Set txpower below 1dBm

I'm using a command like:

uci set wireless.@wifi-iface[0].txpower=15

because I need to reduce tx power until my device fails a radio throughput test. On some radios and devices I'm testing, 1dB is a good tx power for differentiating known good and known bad units. On others, the signal at 1dBm is too strong, throughput is not adequately affected.

The above command seems to reject values below 1 (dBm). Is it possible to set lower tx powers using these uci commands?

(There is a hardware solution to this problem, attenuation, but this is less flexible and more expensive.)
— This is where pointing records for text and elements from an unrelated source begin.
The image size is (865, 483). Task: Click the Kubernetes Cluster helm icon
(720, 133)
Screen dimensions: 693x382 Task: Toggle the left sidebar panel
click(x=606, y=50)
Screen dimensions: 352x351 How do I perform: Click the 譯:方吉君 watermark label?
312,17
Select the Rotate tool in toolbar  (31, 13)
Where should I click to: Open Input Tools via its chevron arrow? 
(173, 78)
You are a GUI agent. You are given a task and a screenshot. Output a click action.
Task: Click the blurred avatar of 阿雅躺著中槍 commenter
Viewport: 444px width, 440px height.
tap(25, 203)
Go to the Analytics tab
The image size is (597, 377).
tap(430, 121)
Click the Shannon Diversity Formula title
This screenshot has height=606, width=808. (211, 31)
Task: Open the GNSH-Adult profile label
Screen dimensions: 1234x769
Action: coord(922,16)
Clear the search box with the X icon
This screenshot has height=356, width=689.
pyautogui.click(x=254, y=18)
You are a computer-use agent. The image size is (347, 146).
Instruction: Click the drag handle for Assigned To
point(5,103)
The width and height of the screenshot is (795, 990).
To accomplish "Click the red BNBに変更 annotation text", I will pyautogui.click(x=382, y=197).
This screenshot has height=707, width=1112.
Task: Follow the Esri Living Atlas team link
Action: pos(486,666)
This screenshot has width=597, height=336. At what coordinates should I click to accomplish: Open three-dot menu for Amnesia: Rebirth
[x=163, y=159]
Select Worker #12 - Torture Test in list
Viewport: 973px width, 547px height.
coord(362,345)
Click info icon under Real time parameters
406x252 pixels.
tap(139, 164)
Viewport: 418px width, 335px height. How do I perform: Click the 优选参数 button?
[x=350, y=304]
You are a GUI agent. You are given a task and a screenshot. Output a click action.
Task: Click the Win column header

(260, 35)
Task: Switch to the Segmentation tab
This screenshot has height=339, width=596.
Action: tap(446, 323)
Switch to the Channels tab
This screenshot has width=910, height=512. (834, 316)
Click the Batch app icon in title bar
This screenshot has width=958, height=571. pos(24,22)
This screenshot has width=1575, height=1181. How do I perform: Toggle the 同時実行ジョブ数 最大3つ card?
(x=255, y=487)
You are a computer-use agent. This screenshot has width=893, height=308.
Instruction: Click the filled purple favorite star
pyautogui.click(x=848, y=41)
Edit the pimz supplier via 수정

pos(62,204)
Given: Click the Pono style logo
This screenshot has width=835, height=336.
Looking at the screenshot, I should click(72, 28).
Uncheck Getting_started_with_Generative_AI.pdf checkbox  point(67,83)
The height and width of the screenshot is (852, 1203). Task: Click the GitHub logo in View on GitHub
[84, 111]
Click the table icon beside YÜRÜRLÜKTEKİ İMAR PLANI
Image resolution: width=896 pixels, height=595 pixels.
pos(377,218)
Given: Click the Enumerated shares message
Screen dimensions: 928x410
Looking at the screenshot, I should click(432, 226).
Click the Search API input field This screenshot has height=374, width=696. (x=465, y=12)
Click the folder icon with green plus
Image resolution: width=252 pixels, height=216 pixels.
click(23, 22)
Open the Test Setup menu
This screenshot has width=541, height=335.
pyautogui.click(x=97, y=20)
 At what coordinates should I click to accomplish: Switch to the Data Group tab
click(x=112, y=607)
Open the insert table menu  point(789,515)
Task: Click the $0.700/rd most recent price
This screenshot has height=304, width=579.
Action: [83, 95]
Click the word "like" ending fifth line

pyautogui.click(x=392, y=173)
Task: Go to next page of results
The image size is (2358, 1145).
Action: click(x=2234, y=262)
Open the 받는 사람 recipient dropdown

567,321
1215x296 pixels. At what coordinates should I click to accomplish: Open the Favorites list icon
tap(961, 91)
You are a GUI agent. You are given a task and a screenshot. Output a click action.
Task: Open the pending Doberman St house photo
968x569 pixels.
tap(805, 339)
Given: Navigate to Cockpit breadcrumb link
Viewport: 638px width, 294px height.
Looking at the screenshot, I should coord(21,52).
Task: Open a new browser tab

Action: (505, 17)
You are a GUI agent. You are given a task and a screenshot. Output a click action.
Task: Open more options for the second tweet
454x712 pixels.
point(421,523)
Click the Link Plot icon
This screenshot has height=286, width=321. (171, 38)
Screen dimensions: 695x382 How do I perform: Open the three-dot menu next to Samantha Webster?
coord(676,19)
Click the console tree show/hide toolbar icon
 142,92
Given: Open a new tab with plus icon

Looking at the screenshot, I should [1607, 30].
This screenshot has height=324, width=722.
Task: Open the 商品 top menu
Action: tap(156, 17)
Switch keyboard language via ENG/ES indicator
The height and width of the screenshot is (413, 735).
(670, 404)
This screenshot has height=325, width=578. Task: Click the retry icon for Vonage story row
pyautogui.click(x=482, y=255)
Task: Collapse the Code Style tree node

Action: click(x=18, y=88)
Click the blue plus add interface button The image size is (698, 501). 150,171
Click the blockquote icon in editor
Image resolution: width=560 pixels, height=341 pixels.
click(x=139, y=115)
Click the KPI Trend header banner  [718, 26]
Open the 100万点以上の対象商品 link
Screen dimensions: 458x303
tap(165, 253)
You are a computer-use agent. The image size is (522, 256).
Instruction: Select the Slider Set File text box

I could be wrong - but I just don't see this happening as WNIC's typically expect a value between 1-30 to operate. Consumer grade WLAN hardware is not designed and tested to operate outside of that range that I have seen. Therefore it doesn't matter what UCI commands you send. Maybe someone knows of some test drivers? GNU radio? Aircrack?

For a test I tried entering a negative number into /etc/config/wireless/txpower --> AR750S / DUT ignored it. Also I tried greater than 30 with the same result. It actually broke LuCI-->network-->wireless - the wireless option disappeared. Uninstalling/reinstalling just LuCI didn't fix it. Factory reset worked.

I won't argue too much with you here as test config / method is your call. But it doesn't cost anything to put the DUT in another room or cupboard (or some sort of makeshift faraday cage) to reduce the RSSI to the desired range. I have used aluminum foil to reduce EIRP by wrapping antennas with it. I think it is around 2-3dBm per layer. NIST/ISO9001 compliant? Probably not.

Yes, I think you are right. Our engineering team has told me that the txpower of our system becomes non-linear at lower powers, so I will use hardware attenuation (in my case SMA inline attenuators) to achieve the lower powers I require. Thanks!